C’est à Bonn que sont rédigés les textes et que les divergences sont aplanies en amont des décisions qui seront prises par les dirigeants politiques lors de la COP31, la conférence sur le climat parrainée par l’ONU. Elle doit débuter le 9 novembre à Antalya, en Turquie.
Des pressions dans toutes les négociations
Aucun pays n’a été cité nommément. Mais l’Arabie saoudite, pays riche en pétrole, s’est opposée à toute formulation exprimant des inquiétudes concernant le phénomène climatique El Niño, ainsi qu’à demander au Giec de fournir des mises à jour régulières sur la science du climat, a rapporté le bulletin indépendant Earth Negotiations Bulletin.
L’Inde a aussi suggéré de supprimer toute référence à des « changements irréversibles », a ajouté le bulletin, qui suit les négociations des traités de l’ONU et est autorisé à assister à des discussions qui ne sont généralement pas ouvertes aux journalistes ni au public.
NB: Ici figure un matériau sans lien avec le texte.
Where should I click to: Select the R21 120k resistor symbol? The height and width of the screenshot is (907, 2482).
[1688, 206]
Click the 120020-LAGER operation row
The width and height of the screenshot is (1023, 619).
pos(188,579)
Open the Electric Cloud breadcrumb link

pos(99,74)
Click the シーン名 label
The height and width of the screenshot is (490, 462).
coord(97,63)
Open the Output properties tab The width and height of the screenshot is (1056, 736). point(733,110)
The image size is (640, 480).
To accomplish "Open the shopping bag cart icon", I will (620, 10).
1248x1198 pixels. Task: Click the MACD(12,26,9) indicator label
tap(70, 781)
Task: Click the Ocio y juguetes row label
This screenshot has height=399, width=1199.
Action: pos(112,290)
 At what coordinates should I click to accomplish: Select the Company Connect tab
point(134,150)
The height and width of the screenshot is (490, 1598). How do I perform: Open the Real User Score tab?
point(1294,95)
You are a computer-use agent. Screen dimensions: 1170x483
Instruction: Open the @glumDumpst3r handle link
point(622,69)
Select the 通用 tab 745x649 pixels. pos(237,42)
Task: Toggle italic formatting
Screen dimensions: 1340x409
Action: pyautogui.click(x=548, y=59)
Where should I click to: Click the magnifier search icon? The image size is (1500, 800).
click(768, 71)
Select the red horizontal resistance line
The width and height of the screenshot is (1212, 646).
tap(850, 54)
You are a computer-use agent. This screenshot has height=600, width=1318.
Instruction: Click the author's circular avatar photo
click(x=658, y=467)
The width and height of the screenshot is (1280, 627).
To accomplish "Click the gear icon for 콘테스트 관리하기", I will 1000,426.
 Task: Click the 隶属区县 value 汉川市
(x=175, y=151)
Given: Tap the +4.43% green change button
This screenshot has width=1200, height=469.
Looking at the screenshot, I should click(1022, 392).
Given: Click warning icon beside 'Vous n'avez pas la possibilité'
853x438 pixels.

Plusieurs États riches en pétrole ont été accusés de faire obstacle à l’action climatique en exploitant le processus fondé sur le consensus qui régit les sommets de la Conférence des Parties (COP) parrainés par l’ONU. L’Inde, l’Arabie saoudite et la Chine ont fait pression en mars pour que la publication de la prochaine grande évaluation climatique du Giec soit reportée d’un an, jusqu’en 2029, une initiative à laquelle s’est opposée l’UE, entre autres.
L’UE défend la science
« L’UE appelle toutes les parties à défendre la science, à soutenir le Giec et à promouvoir l’intégrité de l’information, ici à Bonn et au-delà », a déclaré le représentant de l’Union européenne. Les scientifiques affirment qu’il est essentiel de maintenir le réchauffement climatique aussi près que possible de 1,5 °C par rapport aux niveaux préindustriels pour éviter les pires impacts du changement climatique.
Cette limite a été convenue par près de 200 pays dans le cadre de l’accord de Paris de 2015, mais elle pourrait être dépassée d’ici 2030. Mardi, la présidente et négociatrice en chef de l’Alliance des petits États insulaires s’est dite « extrêmement préoccupée par les tentatives visant à dissocier et à remettre en cause les meilleures données scientifiques disponibles ».